Document:

exv10w2

Exhibit 10.2

AMENDMENT NO. 1

TO

LOAN AND SECURITY AGREEMENT

This Amendment No. 1 to Loan and Security Agreement (this “Amendment”) is entered into as
of May 7, 2009 (the “Amendment Date”), by and between Silicon Valley Bank, (“Bank”) and
DemandTec, Inc., a Delaware corporation (“Borrower”). Unless otherwise defined herein,
terms defined in the Loan Agreement (as defined below) shall have the same meanings in this
Amendment.

Recitals

	A.	 	Borrower and Bank have entered into that certain Loan and Security Agreement dated as of
April 9, 2008 (the “Loan Agreement”), pursuant to which the Bank has agreed to extend and make
available to Borrower certain advances of money.
	 
	B.	 	Borrower now desires that Bank amend the Loan Agreement to (a) extend the maturity date, (b)
increase the Revolving Line, (c) modify certain financial covenants, and (d) make certain
other changes, all upon the terms and conditions more fully set forth herein.
	 
	C.	 	Subject to the representations and warranties of Borrower herein and upon the terms and
conditions set forth in this Amendment, Bank is willing to amend the Loan Agreement.

Agreement

NOW, THEREFORE, in consideration of the foregoing Recitals and intending to be legally bound, the
parties hereto agree as follows:

	1.	 	Amendments to Loan Agreement.

	 	1.1	 	Section 2.1.2 (Letters of Credit Sublimit). Section 2.1.2(a) of the Loan Agreement is
amended in its entirety by replacing it with the following:

“(a) As part of the Revolving Line, Bank shall issue or have issued Letters of Credit
for Borrower’s account. Such aggregate amounts utilized hereunder shall at all times
reduce the amount otherwise available for Advances under the Revolving Line. The
aggregate sum of (x) the face amounts of outstanding Letters of Credit (including drawn
but unreimbursed Letters of Credit) plus (y) any Letter of Credit Reserves may not
exceed $20,000,000. The aggregate amount available to be used for the issuance of
Letters of Credit may not exceed the Availability Amount.
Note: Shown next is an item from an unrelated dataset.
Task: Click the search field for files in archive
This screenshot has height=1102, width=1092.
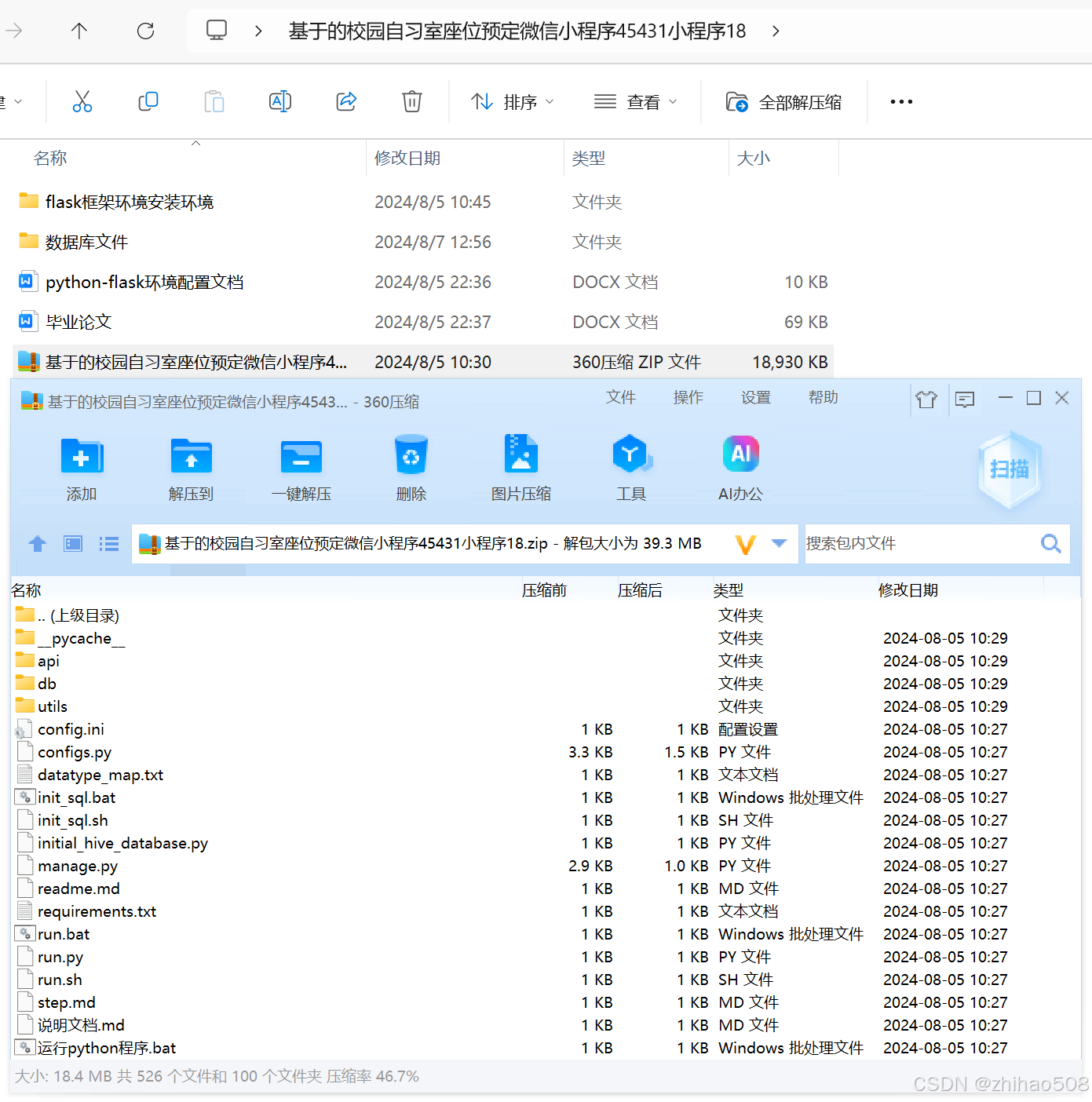Action: 926,543

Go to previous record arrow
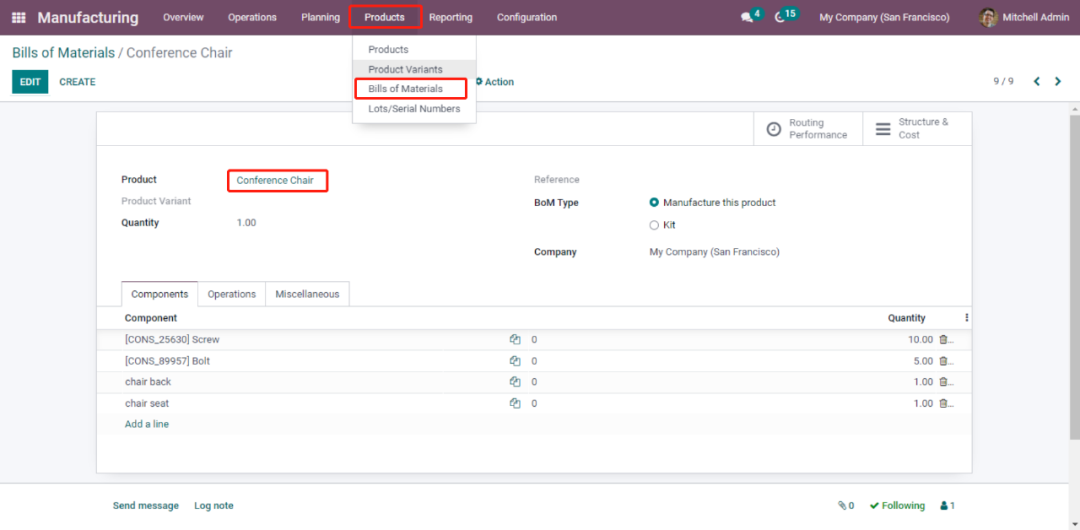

If, on the Revolving Line
Maturity Date, there are any outstanding Letters of Credit, then on such date Borrower
shall provide to Bank cash collateral in an amount equal to 105% of the aggregate face
amounts of all such Letters of Credit plus all interest, fees, and costs due or to
become due in connection therewith (as estimated by Bank in its good faith business
judgment), to secure all of the Obligations relating to said Letters of Credit. All
Letters of Credit shall be in form and substance acceptable to Bank in its sole
discretion and shall be subject to the terms and conditions of Bank’s then standard
“Application and Letter of Credit Agreement.” Borrower agrees to execute any further
documentation in connection with the Letters of Credit as Bank may reasonably request.”
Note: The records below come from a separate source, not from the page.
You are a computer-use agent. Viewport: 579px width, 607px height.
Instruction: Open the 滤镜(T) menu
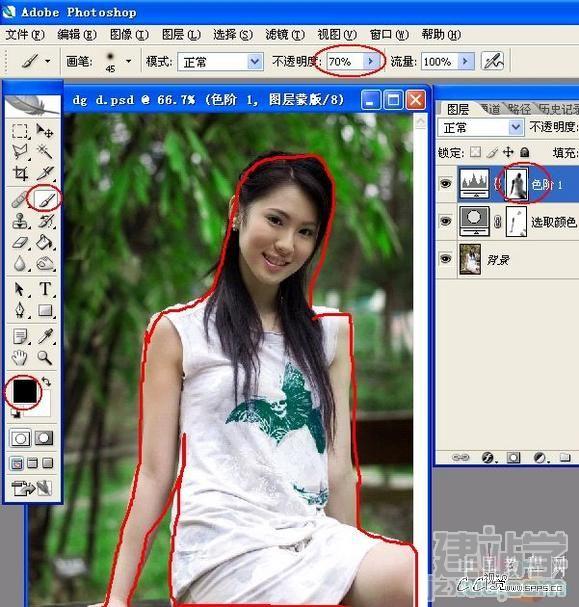pyautogui.click(x=285, y=35)
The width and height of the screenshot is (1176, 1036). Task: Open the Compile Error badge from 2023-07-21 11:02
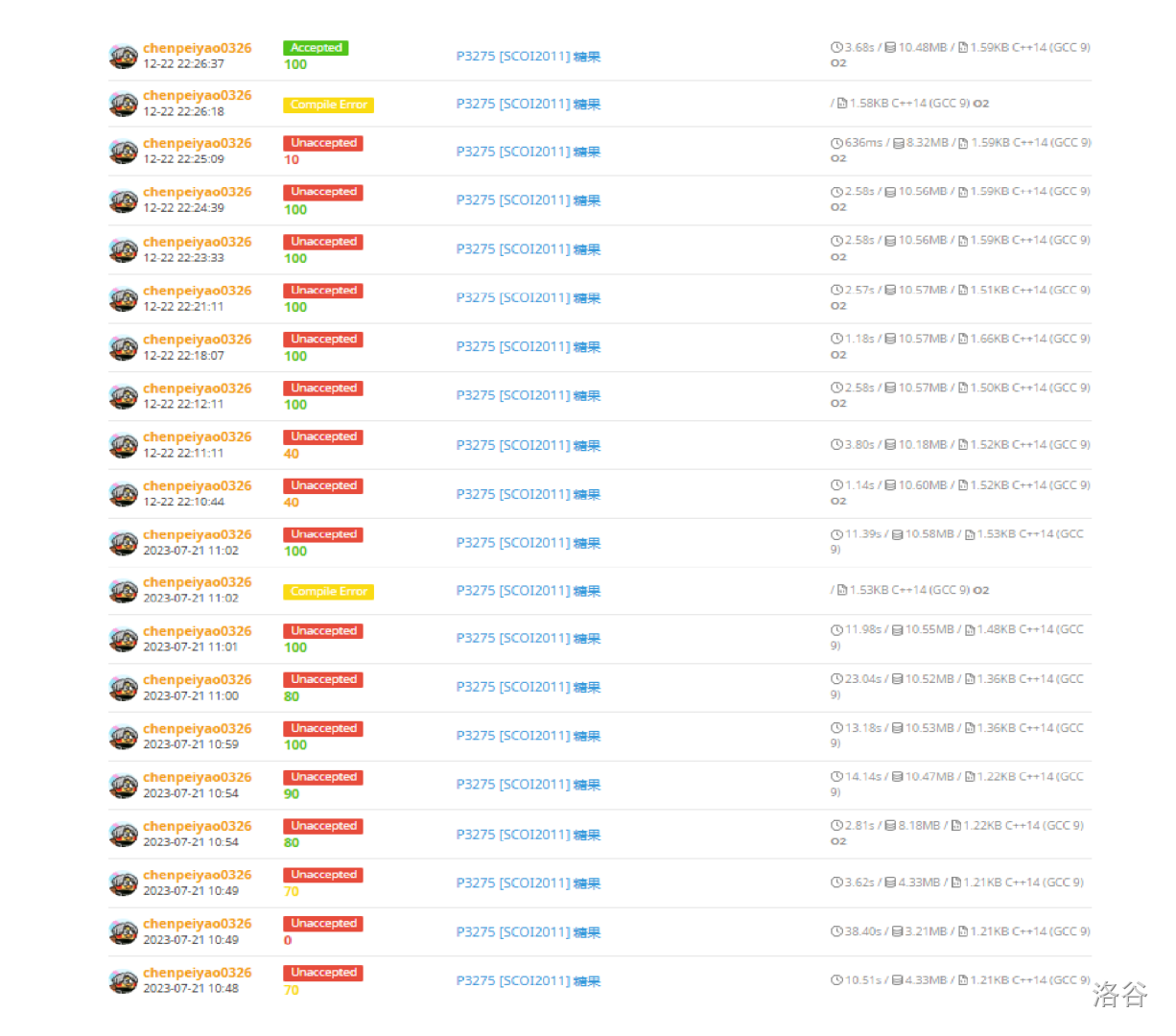click(x=328, y=592)
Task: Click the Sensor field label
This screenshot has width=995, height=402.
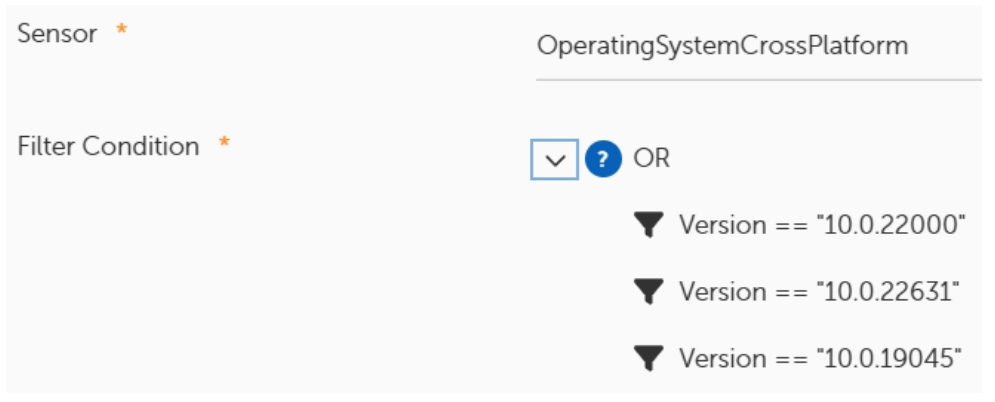Action: pyautogui.click(x=58, y=34)
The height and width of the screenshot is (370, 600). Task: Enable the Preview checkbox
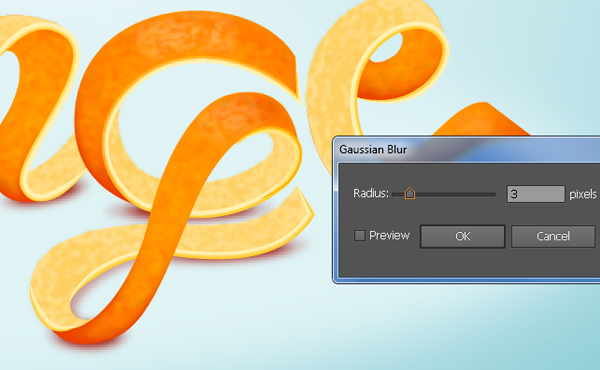[x=359, y=235]
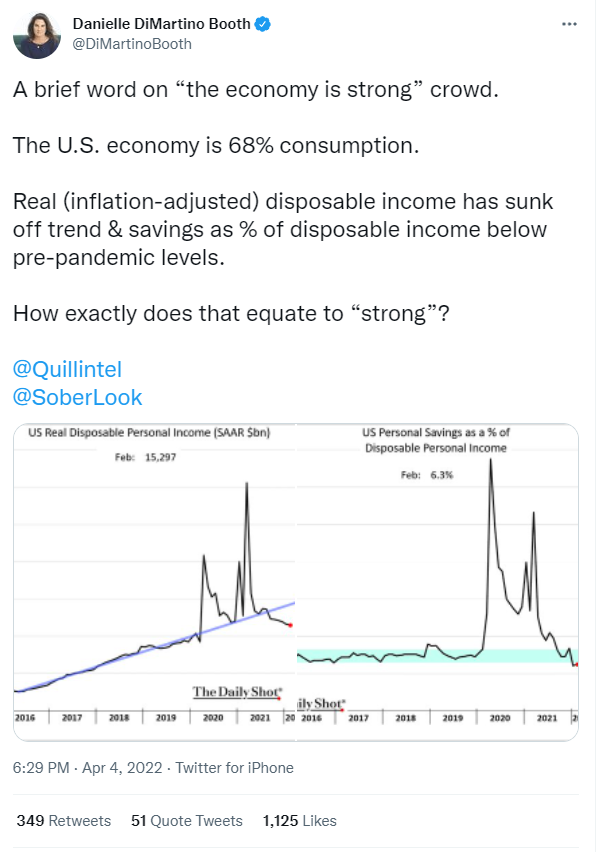Click the '68% consumption' sentence

point(214,145)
	 	1.2	 	Section 2.1.3 (Foreign Exchange Sublimit). Section 2.1.3 of the Loan Agreement is
amended in its entirety by replacing it with the following:

“2.1.3 Foreign Exchange Sublimit. As part of the Revolving Line, Borrower may enter
into foreign exchange contracts with Bank under which Borrower commits to purchase from
or sell to Bank a specific amount of Foreign Currency (each, a “FX Forward Contract”) on
a specified date (the “Settlement Date”). FX Forward Contracts are subject to the
following restrictions: (a) each FX Forward Contract shall have a Settlement Date of at
least 1 FX Business Day after the contract date; (b) the aggregate amount of FX Forward
Contracts at any one time outstanding may not exceed 10 times the amount of the FX
Reserve; and (c) the amount otherwise available for Credit Extensions under the
Revolving Line shall be reduced by an amount equal to 10% of the sum of all outstanding
FX Forward Contracts (such amount, the “FX Reduction Amount”). Any amounts needed to
fully reimburse Bank for any amounts not paid by Borrower when due in connection with FX
Forward Contracts will be treated as Advances under the Revolving Line and will accrue
interest at the interest rate applicable to Advances.”

1

 

	 	1.3	 	Section 2.4(b) (Advances). Section 2.4(b) of the Loan Agreement is amended in its
entirety by replacing it with the following:

“(b) Advances. Each Advance shall bear interest on the outstanding principal
amount thereof from the date when made, continued or converted until paid in full at a
rate per annum equal to (1), for Prime Rate Advances, the Prime Rate or (2), for LIBOR
Rate Advances, the sum of (A) the greater of (i) the LIBOR Rate or (ii) 1.5% plus (B)
the LIBOR Rate Margin. On and after the expiration of any Interest Period applicable to
any LIBOR Advance outstanding on the date of occurrence of an Event of Default or
acceleration of the Obligations, the Effective Amount of such LIBOR Advance shall,
during the continuance of such Event of Default or after acceleration, bear interest at
a rate per annum equal to the Prime Rate plus 500 basis points. Pursuant to the terms
hereof, interest on each Advance shall be paid in arrears on each Interest Payment Date.
Interest shall also be paid on the date of any prepayment of any Advance pursuant to
this Agreement for the portion of any Advance so prepaid and upon payment (including
prepayment) in full thereof. All accrued but unpaid interest on the Advances shall be
due and payable on the Revolving Line Maturity Date.”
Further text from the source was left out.